> **READING TEXT**
2023-07-29 07:55:57

by Stephen Zhang

[permalink] [raw]
Subject: [PATCH] ext4: Fix rec_len verify error

From: Shida Zhang <[email protected]>

with the configuration PAGE_SIZE 64k and filesystem blocksize 64k,
a problem occurred when more than 13 millon files were directly created
under a directory:

EXT4-fs error (device xx): ext4_dx_csum_set:492: inode #xxxx: comm xxxxx: dir seems corrupt? Run e2fsck -D.
EXT4-fs error (device xx): ext4_dx_csum_verify:463: inode #xxxx: comm xxxxx: dir seems corrupt? Run e2fsck -D.
EXT4-fs error (device xx): dx_probe:856: inode #xxxx: block 8188: comm xxxxx: Directory index failed checksum

when enough files are created, the fake_dirent->reclen will be 0xffff.
it doesn't equal to blocksize 65536, i.e. 0x10000.

But it is not the same condition when blocksize equals to 4k.
when enough files are created, the fake_dirent->reclen will be 0x1000.
it equals to blocksize 4k, i.e. 0x1000.

The problem seems to be related to the limitation of the 16-bit field
when the blocksize is set to 64k. To address this, a special condition
was introduced to handle it properly.

Signed-off-by: Shida Zhang <[email protected]>
---
fs/ext4/namei.c | 3 +++
1 file changed, 3 insertions(+)

diff --git a/fs/ext4/namei.c b/fs/ext4/namei.c
index 0caf6c730ce3..a422cff25216 100644
--- a/fs/ext4/namei.c
+++ b/fs/ext4/namei.c
@@ -458,6 +458,9 @@ static struct dx_countlimit *get_dx_countlimit(struct inode *inode,
root->info_length != sizeof(struct dx_root_info))
return NULL;
count_offset = 32;
+ } else if ((EXT4_BLOCK_SIZE(inode->i_sb) == 65536)
+ && (le16_to_cpu(dirent->rec_len) == 65535)) {
+ count_offset = 8;
} else
return NULL;

--
2.27.0



2023-07-29 19:35:38

by Andreas Dilger

[permalink] [raw]
Subject: Re: [PATCH] ext4: Fix rec_len verify error

On Jul 29, 2023, at 00:14, zhangshida <[email protected]> wrote:
>
> From: Shida Zhang <[email protected]>
>
> with the configuration PAGE_SIZE 64k and filesystem blocksize 64k,
> a problem occurred when more than 13 millon files were directly created
> under a directory:
>
> EXT4-fs error (device xx): ext4_dx_csum_set:492: inode #xxxx: comm xxxxx: dir seems corrupt? Run e2fsck -D.

> **REQUIREMENTS**
**1.** List every kernel function named in the EXT4-fs error lines of the ext4 patch thread, counting each function once.
**2.** Set down, word for word, the part of the ext4 patch thread from "Signed-off-by: Shida Zhang" up to and including "root->info_length != sizeof(struct dx_root_info))".
**3.** In the ext4 patch thread, which source file does the patch change?

> **DATA SHOWN**
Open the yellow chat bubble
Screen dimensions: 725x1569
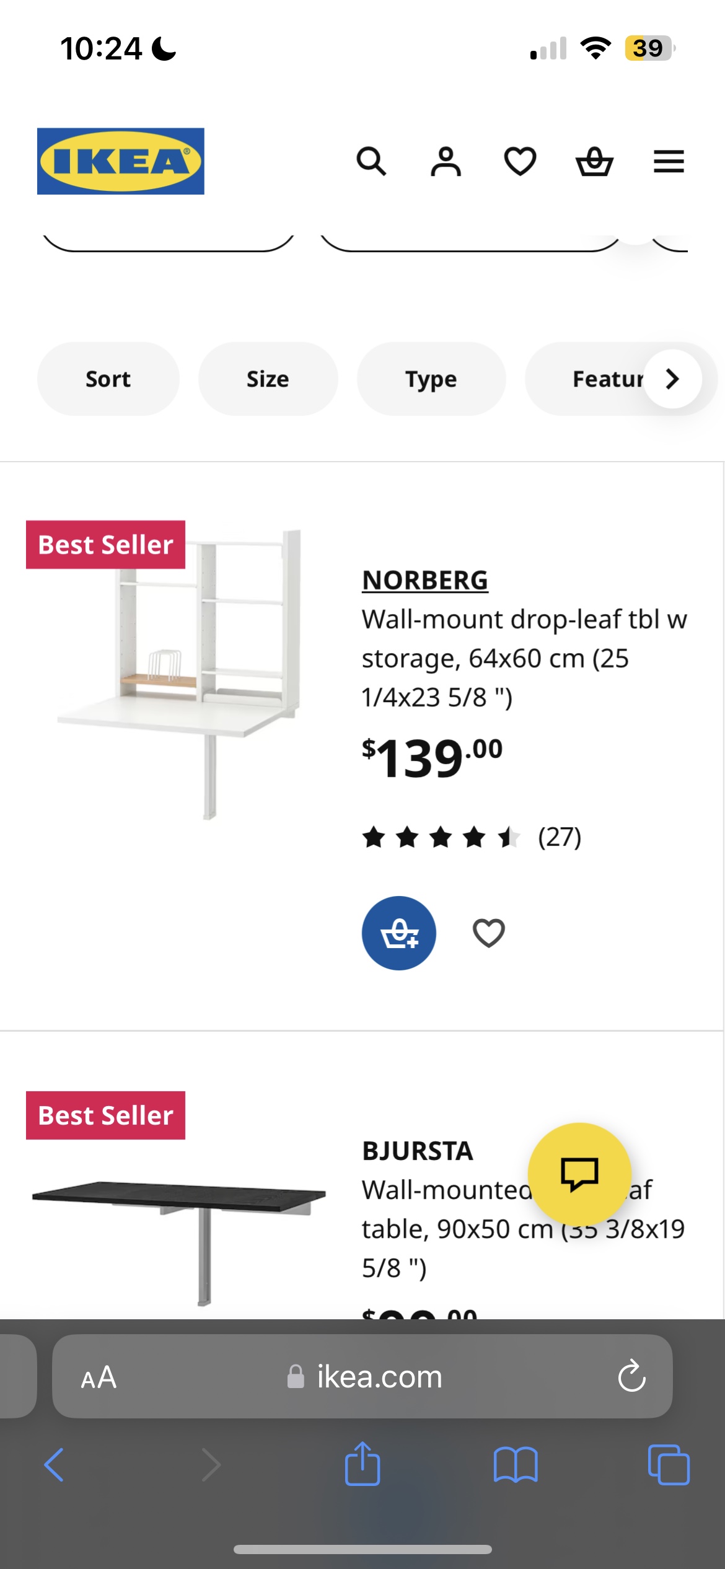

> **SOLUTIONS TO THE EXERCISE**
**1.** ext4_dx_csum_set, ext4_dx_csum_verify, dx_probe

**2.**
Signed-off-by: Shida Zhang <[email protected]>
---
fs/ext4/namei.c | 3 +++
1 file changed, 3 insertions(+)

diff --git a/fs/ext4/namei.c b/fs/ext4/namei.c
index 0caf6c730ce3..a422cff25216 100644
--- a/fs/ext4/namei.c
+++ b/fs/ext4/namei.c
@@ -458,6 +458,9 @@ static struct dx_countlimit *get_dx_countlimit(struct inode *inode,
root->info_length != sizeof(struct dx_root_info))

**3.** fs/ext4/namei.c